試験例７に示す通り、本発明に係る抽出物は、格段にすぐれたメラニン分解促進作用を有することが確認された。

Claims (6)

1. シソ科ムラサキシキブ属（Callicarpa）の植物又はその抽出物を有効成分とするＳＣＦ合成抑制組成物。
2. シソ科ムラサキシキブ属（Callicarpa）の植物又はその抽出物を有効成分とする女性ホルモン様作用組成物。
3. シソ科ムラサキシキブ属（Callicarpa）の植物又はその抽出物を有効成分とするタンパク質変性抑制用組成物。

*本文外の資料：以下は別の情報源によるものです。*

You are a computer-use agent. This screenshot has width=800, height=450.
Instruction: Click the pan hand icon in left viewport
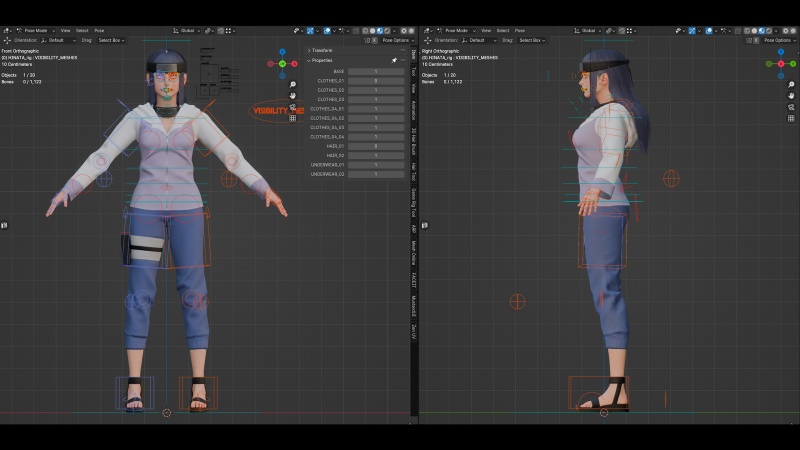(x=292, y=96)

4. シソ科ムラサキシキブ属（Callicarpa）の植物又はその抽出物を有効成分とするアスコルビン酸又はその誘導体の安定化用組成物。
5. シソ科ムラサキシキブ属（Callicarpa）の植物又はその抽出物を有効成分とするアスコルビン酸又はその誘導体のメラニン分解用組成物。
6. 請求項１〜５のいずれか1項に記載の組成物を含む皮膚外用剤。